一般的にクレジットカードには不正利用時の保険が付帯しており、定められた期限内の不正利用については損害を補償してくれます。
たとえば、三井住友カードは不正利用に対し、特別なケースを除き、カード利用停止の手続きをした日の60日前から損害を補償すると説明しています。
※出典:三井住友カード
不正利用に気づいても、カード会社への連絡を後回しにすれば返金補償が受けられません。
したがって、不正利用を確認したならすぐにカード会社に連絡してください。
警察への被害届の提出
カード会社に連絡をした際に、警察への被害届の提出が必要かどうかを確認できるでしょう。
もし届け出が必要であると言われたなら、最寄りの警察署に連絡します。
連絡前に、不正利用の状況を説明できるように以下の情報をまとめておくことができます。
- 不正利用されたカード
- 不正利用のあった日付
- 不正利用があった店舗名
- 不正利用で購入された商品名
- 不正利用で支払った金額など
警察に被害届を提出すると受理番号がもらえるので、その番号をカード会社に連絡すれば、カード会社にも被害届を提出したことが記録として残ります。
カード情報の更新
カードの利用停止と同時に再発行を申し込めば、カード会社により違いがありますが、1週間から10日程度で新しいカードが届きます。
公共料金やスマホ代、キャッシュレス決済やECサイトなどの決済手段がクレジットカードの場合、カード情報を更新してください。
カードを利用停止した場合に備えて、あらかじめカードを2枚持ちするのもおすすめです。
まとめ
この記事では、クレジットカードが不正利用される5つの原因、不正利用を防ぐための方法、返金補償を受ける方法を紹介しました。
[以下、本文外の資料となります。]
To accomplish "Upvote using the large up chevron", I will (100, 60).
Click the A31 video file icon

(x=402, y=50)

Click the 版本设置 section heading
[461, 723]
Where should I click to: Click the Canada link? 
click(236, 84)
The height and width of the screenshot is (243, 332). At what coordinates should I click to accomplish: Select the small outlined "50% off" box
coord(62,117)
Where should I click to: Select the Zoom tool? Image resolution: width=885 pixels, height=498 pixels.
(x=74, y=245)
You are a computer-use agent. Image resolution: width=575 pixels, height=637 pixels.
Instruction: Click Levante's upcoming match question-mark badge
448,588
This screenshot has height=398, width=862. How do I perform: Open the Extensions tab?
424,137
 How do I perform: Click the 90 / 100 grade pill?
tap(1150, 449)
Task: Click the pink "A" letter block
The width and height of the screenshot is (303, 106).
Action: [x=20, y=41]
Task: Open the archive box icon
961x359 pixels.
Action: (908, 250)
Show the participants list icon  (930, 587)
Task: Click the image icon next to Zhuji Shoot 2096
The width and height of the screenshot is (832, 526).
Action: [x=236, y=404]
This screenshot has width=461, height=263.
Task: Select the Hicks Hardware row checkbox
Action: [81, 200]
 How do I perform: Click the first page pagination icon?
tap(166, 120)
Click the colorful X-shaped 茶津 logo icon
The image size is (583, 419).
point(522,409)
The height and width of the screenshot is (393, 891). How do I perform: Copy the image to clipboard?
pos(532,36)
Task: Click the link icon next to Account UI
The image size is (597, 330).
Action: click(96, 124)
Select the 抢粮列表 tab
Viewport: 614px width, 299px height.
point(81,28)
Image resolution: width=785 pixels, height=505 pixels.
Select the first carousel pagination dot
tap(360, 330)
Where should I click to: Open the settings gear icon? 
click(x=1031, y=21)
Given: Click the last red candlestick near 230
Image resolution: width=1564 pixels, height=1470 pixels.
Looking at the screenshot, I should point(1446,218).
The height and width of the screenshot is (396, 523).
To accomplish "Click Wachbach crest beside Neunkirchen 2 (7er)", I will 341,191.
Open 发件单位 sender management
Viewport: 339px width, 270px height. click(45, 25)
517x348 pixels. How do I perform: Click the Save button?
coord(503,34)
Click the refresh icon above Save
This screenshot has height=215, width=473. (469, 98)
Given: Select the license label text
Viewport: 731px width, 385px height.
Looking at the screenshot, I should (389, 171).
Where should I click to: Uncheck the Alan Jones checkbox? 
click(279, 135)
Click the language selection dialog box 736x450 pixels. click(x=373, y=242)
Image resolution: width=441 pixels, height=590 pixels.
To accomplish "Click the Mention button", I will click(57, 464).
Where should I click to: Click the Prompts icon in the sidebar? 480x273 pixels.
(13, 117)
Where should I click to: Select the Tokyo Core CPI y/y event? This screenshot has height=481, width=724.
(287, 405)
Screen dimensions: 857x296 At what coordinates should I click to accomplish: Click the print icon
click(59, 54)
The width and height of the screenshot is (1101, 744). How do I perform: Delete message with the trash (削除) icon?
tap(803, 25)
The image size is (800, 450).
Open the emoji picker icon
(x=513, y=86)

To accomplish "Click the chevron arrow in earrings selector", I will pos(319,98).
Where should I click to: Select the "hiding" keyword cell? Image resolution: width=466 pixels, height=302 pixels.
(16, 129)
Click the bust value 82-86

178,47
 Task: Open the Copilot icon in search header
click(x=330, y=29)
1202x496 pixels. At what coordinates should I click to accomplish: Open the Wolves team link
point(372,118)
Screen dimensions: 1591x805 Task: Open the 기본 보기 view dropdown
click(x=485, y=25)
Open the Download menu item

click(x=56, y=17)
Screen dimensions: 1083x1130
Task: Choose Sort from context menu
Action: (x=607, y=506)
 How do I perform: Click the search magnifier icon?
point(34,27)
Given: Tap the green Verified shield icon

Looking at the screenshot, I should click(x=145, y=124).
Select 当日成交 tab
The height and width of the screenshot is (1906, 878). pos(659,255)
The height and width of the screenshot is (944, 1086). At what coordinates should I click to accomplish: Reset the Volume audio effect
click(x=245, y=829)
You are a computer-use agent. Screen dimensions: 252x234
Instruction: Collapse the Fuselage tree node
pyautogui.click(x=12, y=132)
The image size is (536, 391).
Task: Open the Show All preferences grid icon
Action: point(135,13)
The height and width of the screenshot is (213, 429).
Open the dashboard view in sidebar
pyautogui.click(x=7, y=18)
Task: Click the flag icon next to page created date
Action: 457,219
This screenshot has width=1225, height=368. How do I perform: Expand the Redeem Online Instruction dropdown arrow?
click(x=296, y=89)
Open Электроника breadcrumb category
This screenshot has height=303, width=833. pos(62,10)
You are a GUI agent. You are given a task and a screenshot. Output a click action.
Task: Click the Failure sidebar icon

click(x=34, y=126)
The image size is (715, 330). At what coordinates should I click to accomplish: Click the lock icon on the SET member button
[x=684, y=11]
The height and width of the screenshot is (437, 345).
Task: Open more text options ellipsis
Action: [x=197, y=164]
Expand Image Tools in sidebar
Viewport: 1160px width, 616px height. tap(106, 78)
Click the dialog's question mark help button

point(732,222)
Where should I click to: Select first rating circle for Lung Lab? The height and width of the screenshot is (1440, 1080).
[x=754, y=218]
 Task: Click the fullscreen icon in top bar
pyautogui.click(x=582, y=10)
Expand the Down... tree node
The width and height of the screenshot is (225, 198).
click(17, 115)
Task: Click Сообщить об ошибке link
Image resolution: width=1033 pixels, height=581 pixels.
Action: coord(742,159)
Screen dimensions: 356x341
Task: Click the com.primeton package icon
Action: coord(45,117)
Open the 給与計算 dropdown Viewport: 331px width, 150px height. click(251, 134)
カード会社も不正利用された場合の補償を設ける、不正利用を検知するシステムで24時間365日体制で利用状況をモニタリングするなどの対策を講じています。
とはいえ、被害を未然に防ぐ最も効果的な方法は利用者自身が不正利用につながる行為を避けることです。
普段からカードの盗難やフィッシング詐欺などに注意できるでしょう。
万が一、不正利用の被害に遭ったなら返金補償を受けるためすぐにカード会社に連絡してください。